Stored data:
──────────

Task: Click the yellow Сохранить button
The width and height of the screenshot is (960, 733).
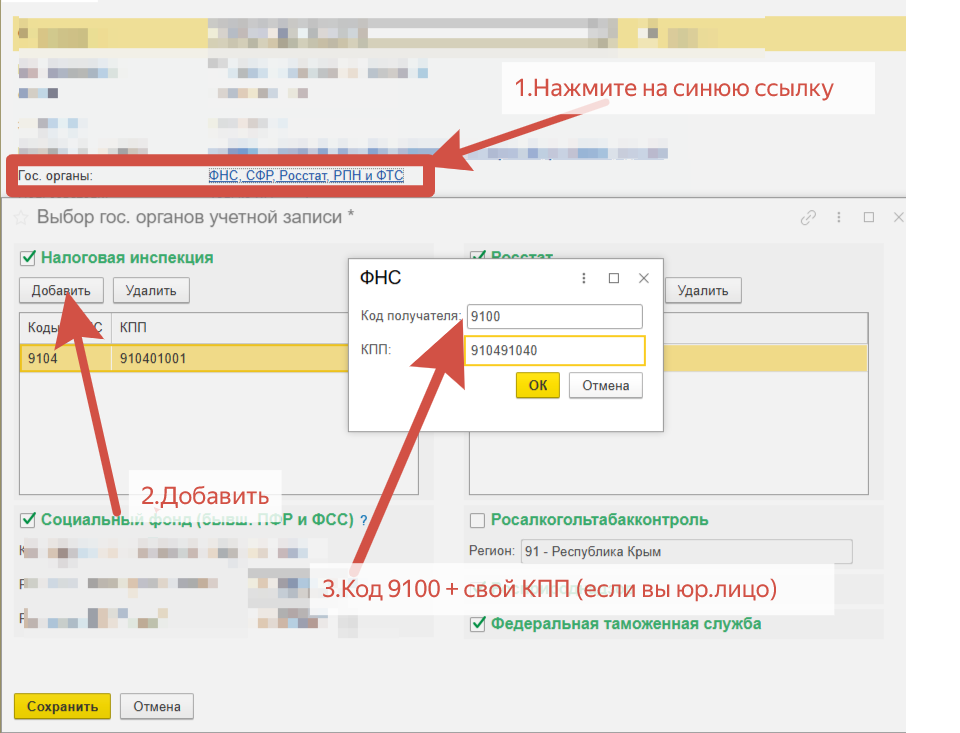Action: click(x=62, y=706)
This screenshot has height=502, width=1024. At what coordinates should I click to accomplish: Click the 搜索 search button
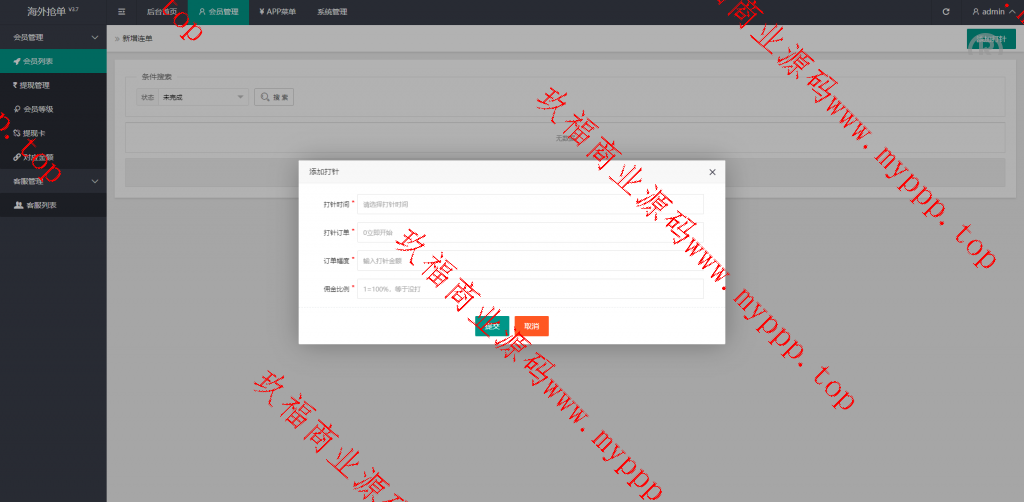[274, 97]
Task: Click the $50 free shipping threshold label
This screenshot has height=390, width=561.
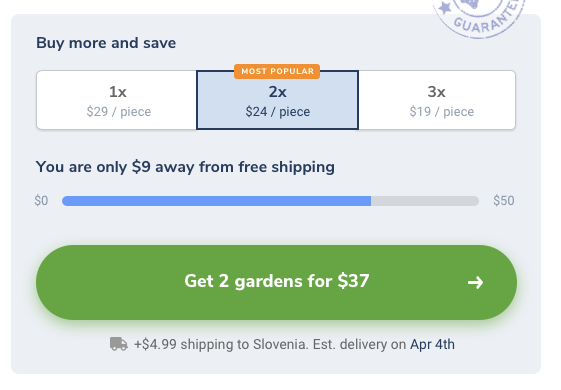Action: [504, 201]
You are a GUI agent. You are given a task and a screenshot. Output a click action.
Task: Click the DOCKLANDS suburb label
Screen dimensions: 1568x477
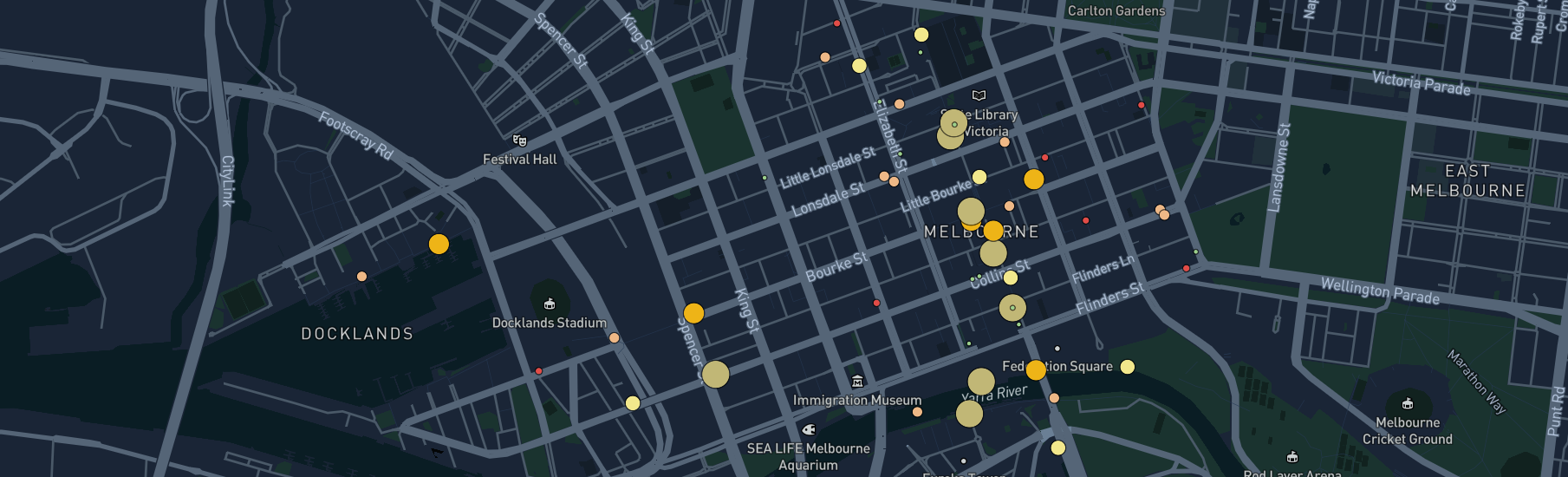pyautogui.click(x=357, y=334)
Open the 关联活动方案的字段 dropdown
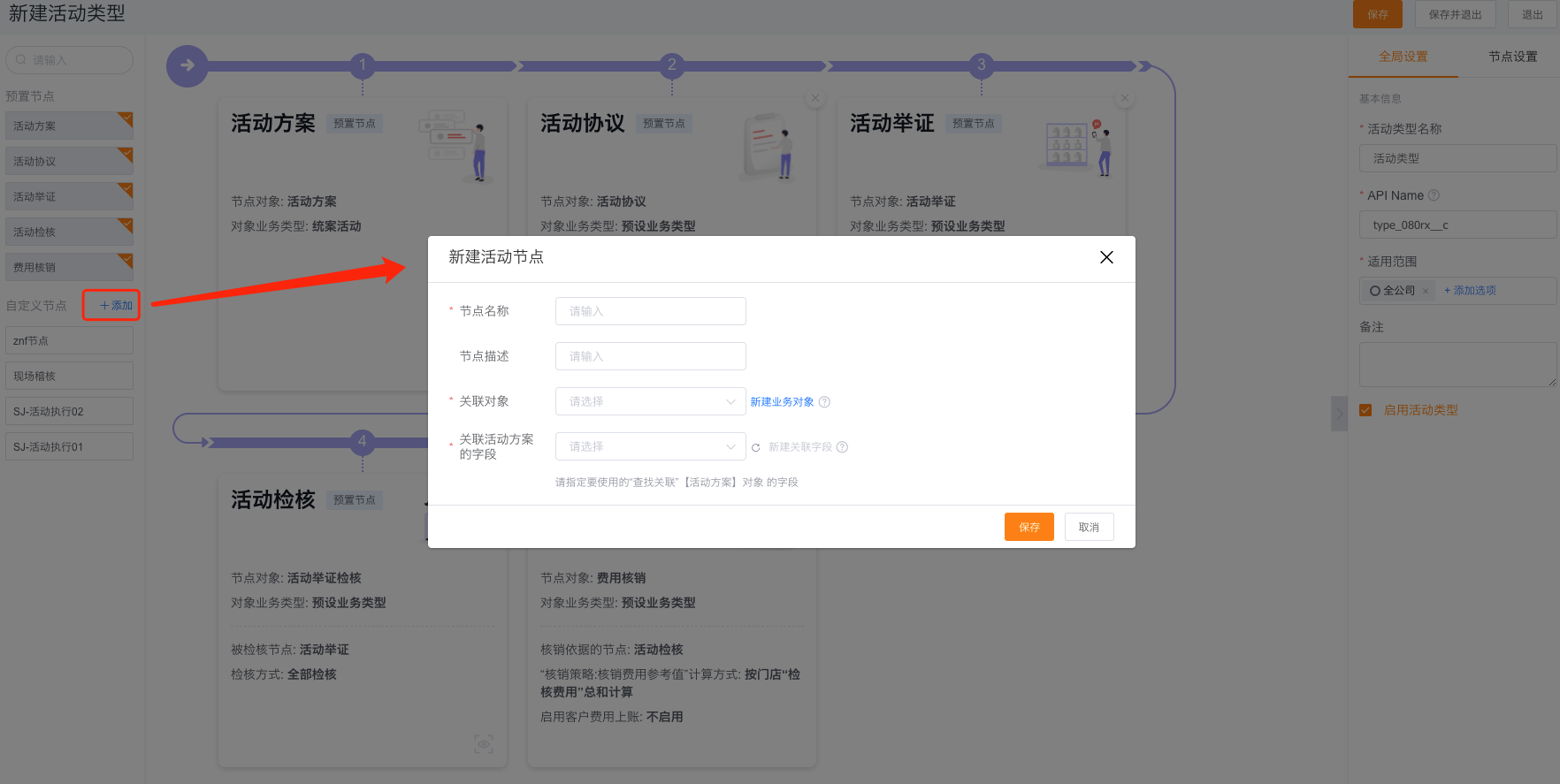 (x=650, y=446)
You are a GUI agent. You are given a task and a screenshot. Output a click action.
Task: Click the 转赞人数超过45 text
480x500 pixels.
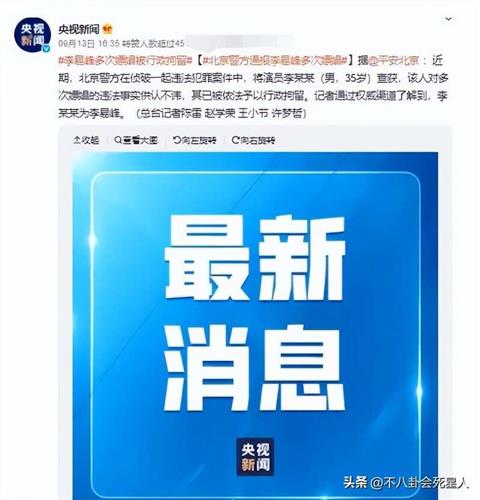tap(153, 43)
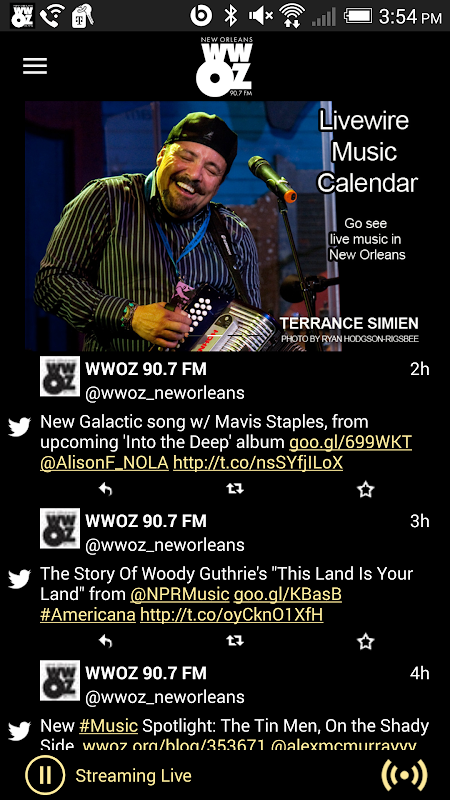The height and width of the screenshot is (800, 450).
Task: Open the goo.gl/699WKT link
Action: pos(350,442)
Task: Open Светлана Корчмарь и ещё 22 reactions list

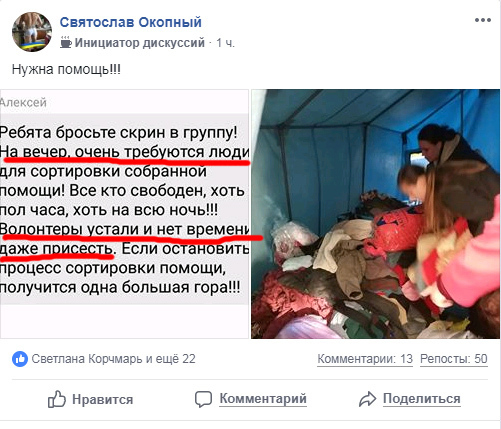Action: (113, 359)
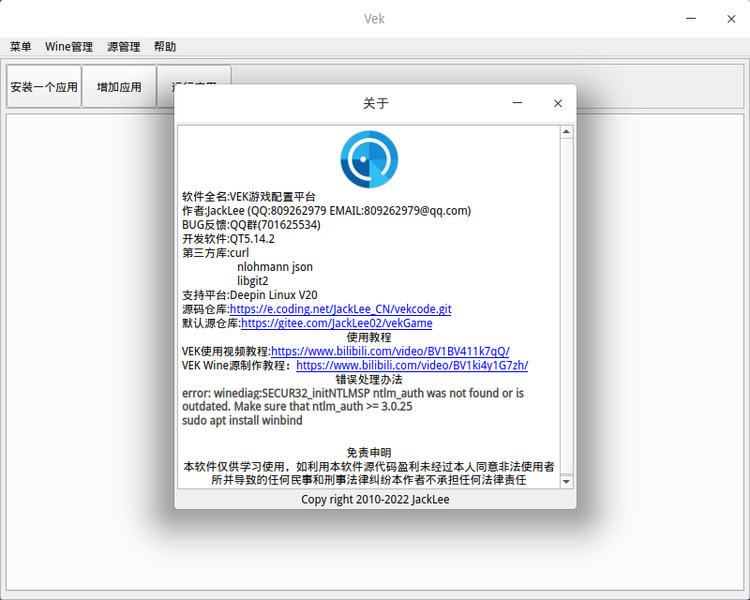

──────────

→ Description of the task: Would you set down only the lines above from the line with "Screen dimensions: 1568x477" to the line with "Task: Click the 转赞人数超过45 text", both included, exactly as they stand and without the pictures?

→ Task output:
Screen dimensions: 1568x477
pyautogui.click(x=357, y=334)
Open the 关联活动方案的字段 dropdown
 (x=650, y=446)
You are a GUI agent. You are given a task and a screenshot. Output a click action.
Task: Click the 转赞人数超过45 text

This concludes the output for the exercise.